When one comes across a headline in the news about the violation of a First Amendment right, the right in question is usually one of speech or religion. The other three freedoms guaranteed in the First Amendment–press, petition, and assembly–never seem to get much attention. As the government continues to restrict the people’s rights during the current war on terror, it becomes more and more disheartening to hear of these flagrant abuses and violations. While we fight fervently to protect these two rights (speech and religion), it is important to remember that press is what allows American citizens to be in the know; the press is what keeps the people informed. Without the press there would be no dissemination of information; ergo, no men and women to rally together (assembly), to unite behind one forthright voice–which heard makes known their dissatisfaction, needs, and desires (speech). The press’ investigative journalism has earned the nickname of “the government watchdog” for a reason. The Free Dictionary defines watchdog as: [o]ne who serves as a guardian or protector against waste, loss, or illegal practices.

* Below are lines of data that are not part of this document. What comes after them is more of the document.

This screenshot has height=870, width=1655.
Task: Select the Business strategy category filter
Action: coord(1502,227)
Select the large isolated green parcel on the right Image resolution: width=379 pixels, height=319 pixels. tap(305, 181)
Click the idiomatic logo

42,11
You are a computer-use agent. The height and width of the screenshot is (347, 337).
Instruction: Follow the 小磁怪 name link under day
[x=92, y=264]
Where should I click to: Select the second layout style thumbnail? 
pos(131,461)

While cases such as those recently brought against Julian Assange (Wikileaks) and Judy Miller (The New York Times) have attempted to halt the press and scare reporters into divulging their sources, one case in particular set into action a legacy of protection. In 1971, the American press went head-to-head in the ultimate showdown against President Richard Nixon. The press organization that Nixon placed on the chopping block was The New York Times. In what Nixon believed was a matter of “national security,” he demanded that the courts issue prior restraint against the Times and prohibit any further publication of the Pentagon Papers. This would mark the first time that the American government attempted to have a federal court issue prior restraint. While this legal battle was not won by one individual, James Goodale was a major contributor and (for decades to come) would play a key role in guaranteeing the future freedoms of the press.

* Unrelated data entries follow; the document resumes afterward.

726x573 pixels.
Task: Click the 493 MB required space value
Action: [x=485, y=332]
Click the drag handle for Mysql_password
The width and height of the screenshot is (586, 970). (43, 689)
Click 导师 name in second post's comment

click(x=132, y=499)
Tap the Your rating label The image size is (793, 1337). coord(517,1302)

James Goodale, the author of Fighting for the Press: The Inside Story of the Pentagon Papers and Other Battles, served The New York Times as their general counsel in all four of the cases in which the Times tried cases before the Supreme Court. Moreover, he served as a beacon, both in hope and strength, in New York Times Co. v. United States (1971). Upon starting his legal career with Lord Day and Lord, in 1959, he also enlisted in the Army Reserve. During his six years in the Reserve, Goodale served as a strategic and intelligence research analyst. This training would greatly influence Goodale in his ability to determine the real worth of “classified” and “top secret” documents. Knowing that the system used to determine how a document should be rubber-stamped was a sham, Goodale was confident in his beliefs and assertive in his stance.

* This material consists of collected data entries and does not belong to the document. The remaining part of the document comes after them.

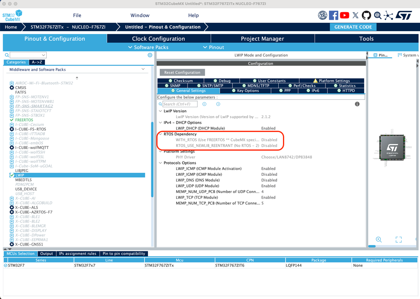Collapse the Protocols Options section
Viewport: 420px width, 299px height.
coord(161,163)
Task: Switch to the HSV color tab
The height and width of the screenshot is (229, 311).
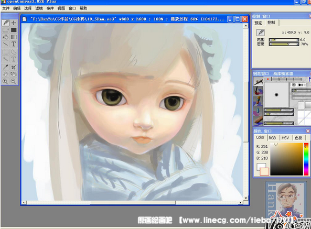Action: point(285,138)
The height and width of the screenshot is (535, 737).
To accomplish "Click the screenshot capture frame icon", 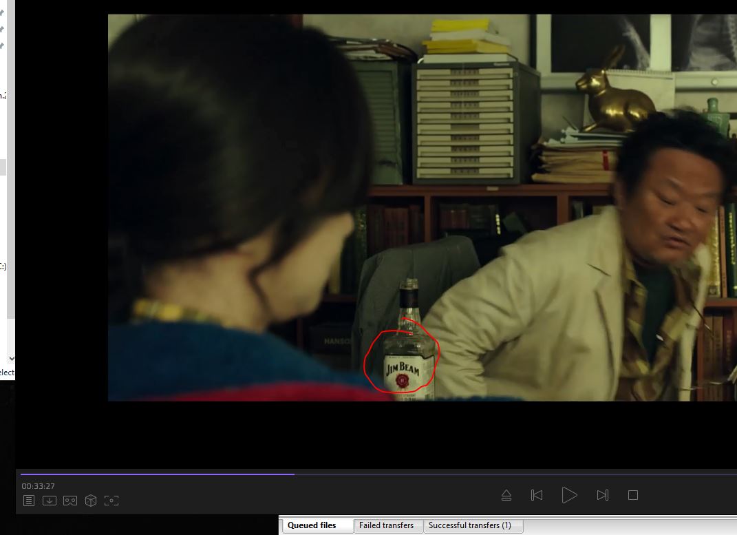I will (x=111, y=501).
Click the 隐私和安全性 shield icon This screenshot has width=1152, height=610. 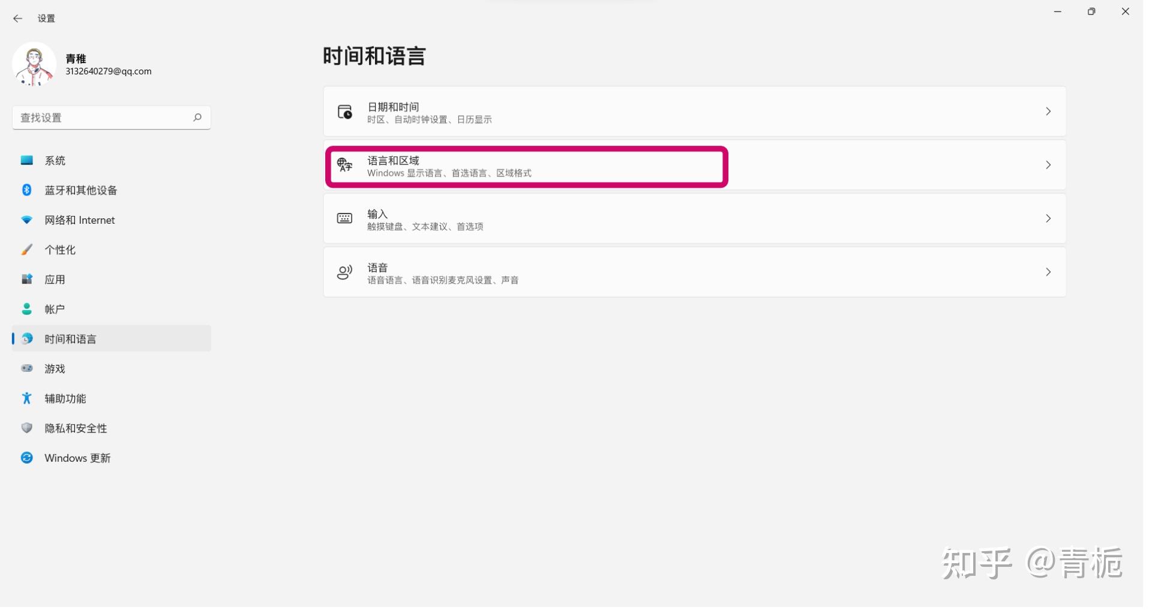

In Fighting for the Press: The Inside Story of the Pentagon Papers and Other Battles, Goodale gives a firsthand account of the (literal) trials and tribulations of battling the Nixon administration and the Justice Department. The book fully explains the events leading up to the first publication of the Pentagon Papers, while giving you insightful tidbits that only the keys players had access to. As this case is one of the most prominent in First Amendment constitutional history, the outcome is already known. The book won’t keep you guessing, but offers an intelligent summary of the ins and outs of the case. There were numerous areas in the book which I found enthralling: the process by which the government decided what was deemed “top-secret,” the structure and continued use of journalist’s power of contempt, and the establishment of shield laws. (Just to name a few!) While the majority of the book surrounds New York Times Co. v. United States, the book ends with a summary of recent First Amendment cases. Maybe the most important aspect of the book is its ability to portray the parallels between Nixon’s administration of those of George W. Bush and Barack Obama.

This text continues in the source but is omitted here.